**Your goal:**
Copy the lines below word for word, all of them from the first to the last.

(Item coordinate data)
-- begin --
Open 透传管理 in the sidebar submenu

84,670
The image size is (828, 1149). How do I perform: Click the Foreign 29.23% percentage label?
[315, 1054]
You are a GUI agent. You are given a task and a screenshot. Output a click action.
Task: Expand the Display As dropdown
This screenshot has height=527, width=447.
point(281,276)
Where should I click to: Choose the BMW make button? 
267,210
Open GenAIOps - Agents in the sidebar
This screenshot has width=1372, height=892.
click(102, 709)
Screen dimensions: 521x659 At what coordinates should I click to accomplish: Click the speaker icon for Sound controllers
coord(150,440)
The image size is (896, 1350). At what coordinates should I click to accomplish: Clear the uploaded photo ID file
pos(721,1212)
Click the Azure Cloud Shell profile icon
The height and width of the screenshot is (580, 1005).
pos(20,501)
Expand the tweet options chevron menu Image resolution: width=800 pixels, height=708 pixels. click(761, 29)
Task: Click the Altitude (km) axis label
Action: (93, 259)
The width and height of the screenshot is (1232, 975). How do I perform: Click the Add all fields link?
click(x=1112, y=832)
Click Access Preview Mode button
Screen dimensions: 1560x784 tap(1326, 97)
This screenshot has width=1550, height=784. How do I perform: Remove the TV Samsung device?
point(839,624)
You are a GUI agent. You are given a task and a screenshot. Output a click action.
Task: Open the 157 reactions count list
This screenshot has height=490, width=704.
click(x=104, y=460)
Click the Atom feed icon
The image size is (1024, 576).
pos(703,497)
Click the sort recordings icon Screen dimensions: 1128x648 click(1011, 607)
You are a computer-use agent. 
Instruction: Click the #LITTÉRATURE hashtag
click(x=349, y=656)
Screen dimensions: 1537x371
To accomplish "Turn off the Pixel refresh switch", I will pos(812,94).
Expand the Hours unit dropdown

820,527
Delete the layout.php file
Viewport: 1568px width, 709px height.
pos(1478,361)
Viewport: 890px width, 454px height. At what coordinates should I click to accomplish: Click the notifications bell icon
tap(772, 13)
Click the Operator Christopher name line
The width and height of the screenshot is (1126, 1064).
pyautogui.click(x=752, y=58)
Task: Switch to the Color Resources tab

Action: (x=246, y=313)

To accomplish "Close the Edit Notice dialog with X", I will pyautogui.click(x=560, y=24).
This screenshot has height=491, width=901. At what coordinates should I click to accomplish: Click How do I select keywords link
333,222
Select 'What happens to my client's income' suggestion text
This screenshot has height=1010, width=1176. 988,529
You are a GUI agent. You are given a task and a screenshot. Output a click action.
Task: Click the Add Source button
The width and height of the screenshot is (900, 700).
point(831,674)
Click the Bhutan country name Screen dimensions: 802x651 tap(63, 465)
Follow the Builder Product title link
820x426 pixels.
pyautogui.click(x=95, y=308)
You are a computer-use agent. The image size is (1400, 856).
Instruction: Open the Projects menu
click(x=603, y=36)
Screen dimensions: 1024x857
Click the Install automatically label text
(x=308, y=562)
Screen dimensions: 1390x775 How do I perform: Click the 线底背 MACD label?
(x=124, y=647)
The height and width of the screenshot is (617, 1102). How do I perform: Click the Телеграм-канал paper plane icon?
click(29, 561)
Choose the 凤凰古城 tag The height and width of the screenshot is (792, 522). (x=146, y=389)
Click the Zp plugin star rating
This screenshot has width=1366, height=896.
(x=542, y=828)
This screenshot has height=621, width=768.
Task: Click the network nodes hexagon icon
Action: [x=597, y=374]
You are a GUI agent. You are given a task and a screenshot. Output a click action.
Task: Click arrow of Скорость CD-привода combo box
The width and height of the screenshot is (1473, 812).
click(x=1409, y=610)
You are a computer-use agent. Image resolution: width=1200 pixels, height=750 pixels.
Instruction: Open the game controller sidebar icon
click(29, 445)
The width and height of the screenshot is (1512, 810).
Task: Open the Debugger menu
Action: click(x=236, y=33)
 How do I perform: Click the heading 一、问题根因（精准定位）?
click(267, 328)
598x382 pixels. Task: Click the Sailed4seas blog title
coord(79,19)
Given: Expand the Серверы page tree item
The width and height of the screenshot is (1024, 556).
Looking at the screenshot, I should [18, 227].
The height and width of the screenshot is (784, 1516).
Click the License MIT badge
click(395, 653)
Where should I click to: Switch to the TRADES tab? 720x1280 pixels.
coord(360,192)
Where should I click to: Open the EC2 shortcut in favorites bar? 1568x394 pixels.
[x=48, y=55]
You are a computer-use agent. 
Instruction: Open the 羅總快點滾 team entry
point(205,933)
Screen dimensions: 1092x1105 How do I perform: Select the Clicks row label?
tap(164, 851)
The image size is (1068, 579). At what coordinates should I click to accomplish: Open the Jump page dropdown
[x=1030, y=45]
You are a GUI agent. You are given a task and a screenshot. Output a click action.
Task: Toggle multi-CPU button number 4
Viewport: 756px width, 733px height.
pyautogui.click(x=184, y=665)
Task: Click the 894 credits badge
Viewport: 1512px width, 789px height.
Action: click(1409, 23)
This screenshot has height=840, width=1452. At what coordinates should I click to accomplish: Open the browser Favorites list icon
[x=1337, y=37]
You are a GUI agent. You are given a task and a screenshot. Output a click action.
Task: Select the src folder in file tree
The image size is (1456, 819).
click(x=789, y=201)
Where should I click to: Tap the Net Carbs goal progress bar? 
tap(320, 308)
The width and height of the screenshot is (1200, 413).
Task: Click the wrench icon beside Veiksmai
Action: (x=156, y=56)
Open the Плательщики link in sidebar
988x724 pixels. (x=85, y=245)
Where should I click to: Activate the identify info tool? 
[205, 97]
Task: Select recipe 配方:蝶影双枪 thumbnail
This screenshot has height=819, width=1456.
-- end --
**Answer to this problem:**
Open 透传管理 in the sidebar submenu

84,670
The image size is (828, 1149). How do I perform: Click the Foreign 29.23% percentage label?
[315, 1054]
You are a GUI agent. You are given a task and a screenshot. Output a click action.
Task: Expand the Display As dropdown
This screenshot has height=527, width=447.
point(281,276)
Where should I click to: Choose the BMW make button? 
267,210
Open GenAIOps - Agents in the sidebar
This screenshot has width=1372, height=892.
click(102, 709)
Screen dimensions: 521x659 At what coordinates should I click to accomplish: Click the speaker icon for Sound controllers
coord(150,440)
The image size is (896, 1350). At what coordinates should I click to accomplish: Clear the uploaded photo ID file
pos(721,1212)
Click the Azure Cloud Shell profile icon
The height and width of the screenshot is (580, 1005).
pos(20,501)
Expand the tweet options chevron menu Image resolution: width=800 pixels, height=708 pixels. click(761, 29)
Task: Click the Altitude (km) axis label
Action: (93, 259)
The width and height of the screenshot is (1232, 975). How do I perform: Click the Add all fields link?
click(x=1112, y=832)
Click Access Preview Mode button
Screen dimensions: 1560x784 tap(1326, 97)
This screenshot has width=1550, height=784. How do I perform: Remove the TV Samsung device?
point(839,624)
You are a GUI agent. You are given a task and a screenshot. Output a click action.
Task: Open the 157 reactions count list
This screenshot has height=490, width=704.
click(x=104, y=460)
Click the Atom feed icon
The image size is (1024, 576).
pos(703,497)
Click the sort recordings icon Screen dimensions: 1128x648 click(1011, 607)
You are a computer-use agent. 
Instruction: Click the #LITTÉRATURE hashtag
click(x=349, y=656)
Screen dimensions: 1537x371
To accomplish "Turn off the Pixel refresh switch", I will pos(812,94).
Expand the Hours unit dropdown

820,527
Delete the layout.php file
Viewport: 1568px width, 709px height.
pos(1478,361)
Viewport: 890px width, 454px height. At what coordinates should I click to accomplish: Click the notifications bell icon
tap(772, 13)
Click the Operator Christopher name line
The width and height of the screenshot is (1126, 1064).
pyautogui.click(x=752, y=58)
Task: Switch to the Color Resources tab

Action: (x=246, y=313)

To accomplish "Close the Edit Notice dialog with X", I will pyautogui.click(x=560, y=24).
This screenshot has height=491, width=901. At what coordinates should I click to accomplish: Click How do I select keywords link
333,222
Select 'What happens to my client's income' suggestion text
This screenshot has height=1010, width=1176. 988,529
You are a GUI agent. You are given a task and a screenshot. Output a click action.
Task: Click the Add Source button
The width and height of the screenshot is (900, 700).
point(831,674)
Click the Bhutan country name Screen dimensions: 802x651 tap(63, 465)
Follow the Builder Product title link
820x426 pixels.
pyautogui.click(x=95, y=308)
You are a computer-use agent. The image size is (1400, 856).
Instruction: Open the Projects menu
click(x=603, y=36)
Screen dimensions: 1024x857
Click the Install automatically label text
(x=308, y=562)
Screen dimensions: 1390x775 How do I perform: Click the 线底背 MACD label?
(x=124, y=647)
The height and width of the screenshot is (617, 1102). How do I perform: Click the Телеграм-канал paper plane icon?
click(29, 561)
Choose the 凤凰古城 tag The height and width of the screenshot is (792, 522). (x=146, y=389)
Click the Zp plugin star rating
This screenshot has width=1366, height=896.
(x=542, y=828)
This screenshot has height=621, width=768.
Task: Click the network nodes hexagon icon
Action: [x=597, y=374]
You are a GUI agent. You are given a task and a screenshot. Output a click action.
Task: Click arrow of Скорость CD-привода combo box
The width and height of the screenshot is (1473, 812).
click(x=1409, y=610)
You are a computer-use agent. Image resolution: width=1200 pixels, height=750 pixels.
Instruction: Open the game controller sidebar icon
click(29, 445)
The width and height of the screenshot is (1512, 810).
Task: Open the Debugger menu
Action: click(x=236, y=33)
 How do I perform: Click the heading 一、问题根因（精准定位）?
click(267, 328)
598x382 pixels. Task: Click the Sailed4seas blog title
coord(79,19)
Given: Expand the Серверы page tree item
The width and height of the screenshot is (1024, 556).
Looking at the screenshot, I should [18, 227].
The height and width of the screenshot is (784, 1516).
Click the License MIT badge
click(395, 653)
Where should I click to: Switch to the TRADES tab? 720x1280 pixels.
coord(360,192)
Where should I click to: Open the EC2 shortcut in favorites bar? 1568x394 pixels.
[x=48, y=55]
You are a computer-use agent. 
Instruction: Open the 羅總快點滾 team entry
point(205,933)
Screen dimensions: 1092x1105 How do I perform: Select the Clicks row label?
tap(164, 851)
The image size is (1068, 579). At what coordinates should I click to accomplish: Open the Jump page dropdown
[x=1030, y=45]
You are a GUI agent. You are given a task and a screenshot. Output a click action.
Task: Toggle multi-CPU button number 4
Viewport: 756px width, 733px height.
pyautogui.click(x=184, y=665)
Task: Click the 894 credits badge
Viewport: 1512px width, 789px height.
Action: click(1409, 23)
This screenshot has height=840, width=1452. At what coordinates should I click to accomplish: Open the browser Favorites list icon
[x=1337, y=37]
You are a GUI agent. You are given a task and a screenshot. Output a click action.
Task: Select the src folder in file tree
The image size is (1456, 819).
click(x=789, y=201)
Where should I click to: Tap the Net Carbs goal progress bar? 
tap(320, 308)
The width and height of the screenshot is (1200, 413).
Task: Click the wrench icon beside Veiksmai
Action: (x=156, y=56)
Open the Плательщики link in sidebar
988x724 pixels. (x=85, y=245)
Where should I click to: Activate the identify info tool? 
[205, 97]
Task: Select recipe 配方:蝶影双枪 thumbnail
This screenshot has height=819, width=1456.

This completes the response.